第2話

 食堂で朝食を食べ終えた俺と沙羅は、教室に向かって歩いている。何を使って作られているのか分からない料理を食べるのは、少しばかりの勇気がいった。


 だが、見た目は普通の料理だったし、夢なのだからと思い食べると、やはり美味しく感じた。まあ、沙羅が中々食べようとしない俺を急かしたのもあったが……。


「……なあ、なんか見られてないか?」


 俺は歩きながら、沙羅にそう問いかける。先程からチラチラと、すれ違う人に見られている気がするのだ。


「いつもの事でしょ。無視して行くわよ」


 沙羅にそう言われたので、俺はその視線を気にしながらも黙って足を進める。すると、沙羅がある教室の中に入っていったので、俺も沙羅に続いていく。


 だが、俺は教室に入った瞬間、その場で立ち止まってしまった。教室の人間から一斉に視線を向けられたこともあったが、それよりももっと深刻な問題が出たのだ。


「せ、席は、どこだ……?」


 そう。自分の席が分からなかったのだ。この教室の席はいつも俺が通っている学校の席とは異なり、長机に椅子が二つあるようなタイプだった。


 そんな俺の呟きを聞いていた沙羅は首を傾げた。それから、前の方の席を指差して俺に話しかけてくる。


「今日は遅かったから、もう後ろの方の席は埋まっているわよ。前の方に行くしかないわ」


「そ、そうか。そうだよな」


 沙羅の言葉に取り合えず頷いた俺は、沙羅に続いて前の方に行く。すると、沙羅が一番前の席に座ったので、俺もその隣に腰かけた。


 俺が座ってからも、周りからの視線は消えることがない。特に男子からは、悪意のこもった視線で見られていた。


 これは嫉妬、だろうな。夢の中でも嫉妬されるのかよ。まあ、嫉妬されるのは慣れているし、そこまで気にしなくてもいいだろう。

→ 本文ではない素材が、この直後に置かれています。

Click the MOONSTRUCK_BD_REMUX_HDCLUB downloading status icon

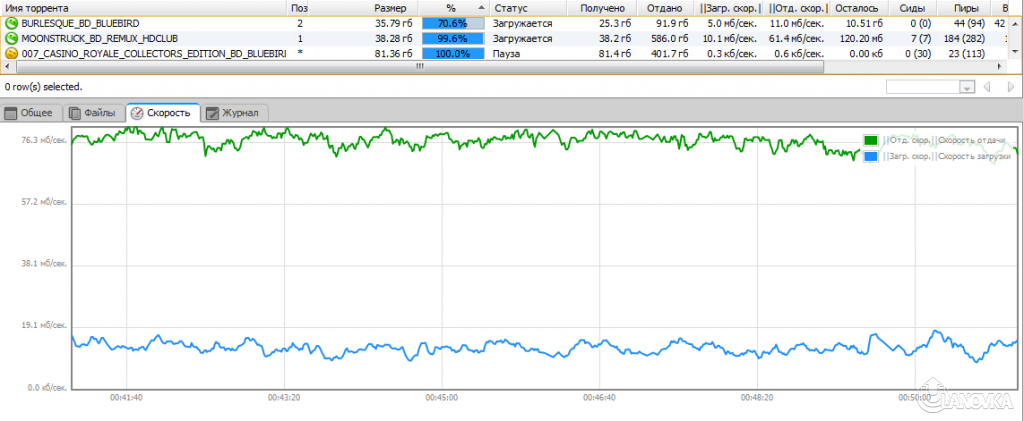coord(11,39)
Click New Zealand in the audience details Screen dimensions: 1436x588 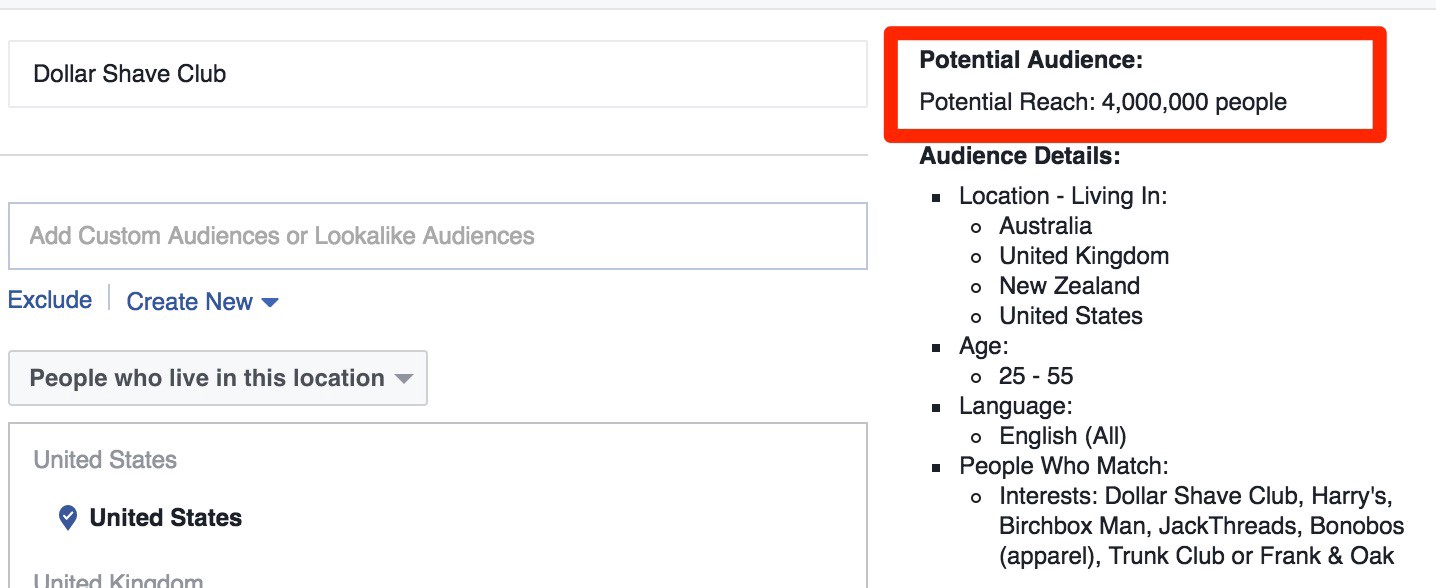pos(1069,286)
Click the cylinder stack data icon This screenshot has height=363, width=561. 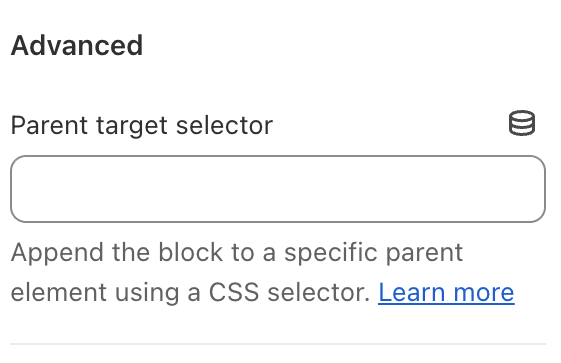[x=522, y=123]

 視線を気にしないことにした俺は、教室をぐるりと見渡してみる。この教室の窓からは青い空が見え、後ろには大きな本棚があった。


「おはようございます。皆さん。席についてください」


 俺が興味深く教室を見渡していると、教室に誰かが入ってきた。このタイミングとセリフからして、恐らく教師だろう。


 俺が前に向き直ると、そこにはよく知っている顔があった。俺が学校に行く日には必ず見ている顔だ。


時計ときえ、先生……?」


 入ってきた教師の顔は、俺のクラスの担任で部活の顧問でもある、時計ときえ芽衣めい先生そのものだった。俺は思わず、席を立ちあがってそう呟いてしまう。


「え?だ、誰のこと……?」


「ど、どうしたのミドル君?急に立ち上がって……」


「え、あ……。す、すいません……」


 俺は先生に謝ってから、もう一度席に着く。ミドル君とは誰の事か一瞬分からなかったが、立ち上がったのは俺だけだったので俺の事だろうと判断した。


「ちょ、ちょっとリヒト……。本当に大丈夫なの……?」


「あ、ああ……。ごめん。寝不足が効いてるみたいだ……」


 沙羅が小声で俺にそう聞いてきたので、俺は寝不足ということで無理やり誤魔化した。まあ夢だし、何とかなるだろう。


 しかしまさか、先生まで出てくるとは……。もし起きてこの夢を覚えてたら、学校で顔を合わせづらいな……。


「……で、では、授業に入ろうと思います」


 少し沈黙の間を挟んだ後、先生は教壇で喋り始めた。この数秒間の沈黙は間違いなく俺のせいなので、本当に申し訳なく思う。……思うと同時に、恥ずい。


「今日の一限の授業は、歴史ね。さあ、始めましょうか」


 先生はそう言うと、杖を取り出して本棚にその先を向ける。すると、本棚に入っていた一つの本が独りでに出てきて、そのまま浮遊した。


 浮遊した本はそのまま先生の元まで行き、先生の手に収まった。俺はそんな光景を見て、目を輝かせる。


 それはまさに、魔法の世界ならではの光景だったからだ。流石は俺の夢だと褒めてやりたい。


 そしてこれから、歴史の授業が始まる。例え歴史の授業であろうとも、魔法の話は間違いなく出てくるはずだ。


 そんな期待に胸を躍らせながら、俺は真剣に授業を聞く為に姿勢を正した。この授業の内容を覚えて、夢の外に持ち帰ろう。そしてこの設定を使って、小説かなにかを書いてやる。